— Start of Provided text —

Trends and Uncertainties

Rental Operations

Historically, real estate has been subject to a wide range of cyclical economic
conditions, which affect various real estate sectors and geographic regions with
differing intensities at different times. In 2002, many regions of the United
States experienced varying degrees of economic recession.

The bankruptcies of Enron, WorldCom, and others, the concerns about accounting
practices and corporate governance at other major companies, and the decline in
the stock market are likely to have a negative impact on vacancy and absorption
rates, but the extent of the effect will vary by industry segment and geography.
The Company believes that it has been affected, and will likely continue to be
affected, by the combination of these events but is unable to predict the extent
to which it will be affected.

As discussed in the Company's Annual Report on Form 10-K for the year ended
December 31, 2001, XO California, Inc., a subsidiary of XO Communications, is a
tenant at the Company's property in San Diego, California. During the three
months ended June 30, 2002, XO Communications filed for bankruptcy protection
under Chapter 11. The Company has not been notified by the bankruptcy court as
to whether the lease will be accepted or rejected. However, at the time of the
bankruptcy filing and as of September 30, 2002, XO California, Inc. was current
on its rent.

There were no major lease expirations, terminations, renewals or new leases
during the three months ended September 30, 2002. The lease at the Bollman
property in Savage, Maryland expires November 30, 2002 and the tenant will not
renew. The Company has been actively marketing the space, but there is no signed
lease with a new tenant. The monthly rental income was $53,000. Operating costs
are projected at $26,000 per month.


18


Item 2. Management's Discussion and Analysis of Financial Condition and Results
of Operations (continued)

A purchase and sale agreement has been signed to sell the Weslayan Oaks property
in Houston, Texas at a price in excess of book value. The transaction, which is
subject to the due diligence process of the buyer, is not expected to take place
until the first quarter of 2003.

The following table summarizes property wholly owned by the Company as of the
dates indicated:

September 30,
------------------------
2002 2001
---- ----
(unaudited)
Residential:
Number of properties 4 4
Number of apartment units 642 642

Commercial:
Number of properties 13 13
Square footage 1,433,300 1,433,300

Investment Services

Unlike the Company's real estate business, which provides a rental revenue
stream which is ongoing and recurring in nature, the Company's investment
banking business is transactional in nature.

During the three months ended September 30, 2002, the Company's acquisition
executives continued to report large spreads between bid and ask prices for
properties. Differing views of the strength and timing of a national economic
recovery as well as low interest rate carrying costs on debt-financed properties
are contributing to this situation. Without the ability to acquire properties at
attractive prices on behalf of the Sponsored REITs, the Company's investment
banking activities may suffer.

Further, the Company continues to rely solely on its in-house investment
executives to access interested investors who have capital they can afford to
place in an illiquid investment in Sponsored REITs for an indefinite period of
time. Further setbacks in the stock market or the general economy could have
negative effects, and while the tragic events of September 11, 2001 did not
disrupt the Company's transactional business unit significantly, further
terrorist attacks, if they occur, may have an adverse effect on the willingness
of investors to purchase interests in future Sponsored REITs.

— End of Provided text —
— Start of Recorded information —

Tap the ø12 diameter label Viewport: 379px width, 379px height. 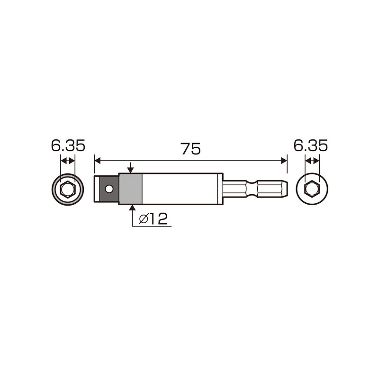point(152,219)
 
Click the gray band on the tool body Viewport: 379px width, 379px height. point(130,189)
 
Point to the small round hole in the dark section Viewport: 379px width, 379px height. point(109,189)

— End of Recorded information —

Complete the following -
1) Reproduce the real estate passage from "There were no" up to and including "at $26,000 per month.", putting "advertising" in place of "actively marketing".
2) Carry on the real estate passage from the point where it stops.

Results of the tasks -
1)
There were no major lease expirations, terminations, renewals or new leases
during the three months ended September 30, 2002. The lease at the Bollman
property in Savage, Maryland expires November 30, 2002 and the tenant will not
renew. The Company has been advertising the space, but there is no signed
lease with a new tenant. The monthly rental income was $53,000. Operating costs
are projected at $26,000 per month.

2)
19


Item 2. Management's Discussion and Analysis of Financial Condition and Results
of Operations (continued)

Results of Operations

The following table shows the variance in dollars for the Company's operations:

Variance
For the three For the nine
months ended months ended
September 30, September 30,
2002 and 2001 2002 and 2001
------------- -------------
(in thousands)
Revenue:
Rental operations
Rental income $ (239) $ (199)
Transaction income 4,656 3,707
Interest income 163 (229)
------- -------
Total rental operations revenue 4,580 3,279
------- -------
Investment services
Syndication income 1,388 894
Transaction income (2,096) (1,680)
Interest income (7) (35)
------- -------
Total investment services revenue (715) (821)
------- -------

Total revenue 3,865 2,458
------- -------

Expenses:
Rental operations
Selling, general and administrative (488) (352)
Rental operating expenses (281) (517)
Depreciation and amortization 34 (165)
Real estate taxes and insurance (123) (28)
Interest Expense 50 6
------- -------
Total rental operations expenses (808) (1,056)
------- -------
Investment Services Expenses
Selling, general and administrative 311 1,065
Commission expense 693 412
Stock/units issued as compensation 389 (1,140)
Depreciation and amortization 20 108
------- -------
Total investment services expenses 1,413 445
------- -------

Total Expenses 605 (611)
------- -------

Income applicable to minority interest -- (40)

Taxes on income 216 417
------- -------

Net Income $ 3,044 $ 2,692
======= =======


20


Item 2. Management's Discussion and Analysis of Financial Condition and Results
of Operations (continued)

Comparison of the three and nine months ended September 30, 2002 to the three
and nine months ended September 30, 2001

Net Income

The Company's net income for the three months ended September 30, 2002 was $7.1
million, compared to $4.1 million during the comparable period in 2001, an
increase of $3.0 million which relates primarily to rental operations. The
Company's net income for the nine months ended September 30, 2002 was $18.7
million, compared to $16.0 million during the comparable period in 2001, an
increase of $2.7 million, of which an increase of $4.3 million relates to rental
operations and a decrease of $1.6 million relates to investment services. The
increase in net income was comprised of increased revenue of $2.5 million and
decreased expenses of $0.6 million offset by increased taxes of $0.4 million.

Revenue

Total revenues during the three months ended September 30, 2002 increased $3.9
million to $15.2 million compared to $11.3 million for the three months ended
September 30, 2001. This is primarily attributable to the syndication of two
Sponsored REITs (with aggregate proceeds of $60.9 million) in 2002 as compared
to one Sponsored REIT (with aggregate proceeds of $20 million) in the comparable
period in 2001. The increase of $3.9 million is comprised of an increase of $4.6
million in rental operations revenue offset by a decrease of $0.7 million in
investment services revenue.

Total revenues during the nine months ended September 30, 2002 increased $2.4
million to $40.0 million compared to $37.6 million for the nine months ended
September 30, 2001. This increase is primarily attributable to the syndication
of five Sponsored REITs (with aggregate proceeds of $146.5 million) in 2002 as
compared to four Sponsored REITs (with aggregate proceeds of $117.9 million) for
the comparable period in 2001.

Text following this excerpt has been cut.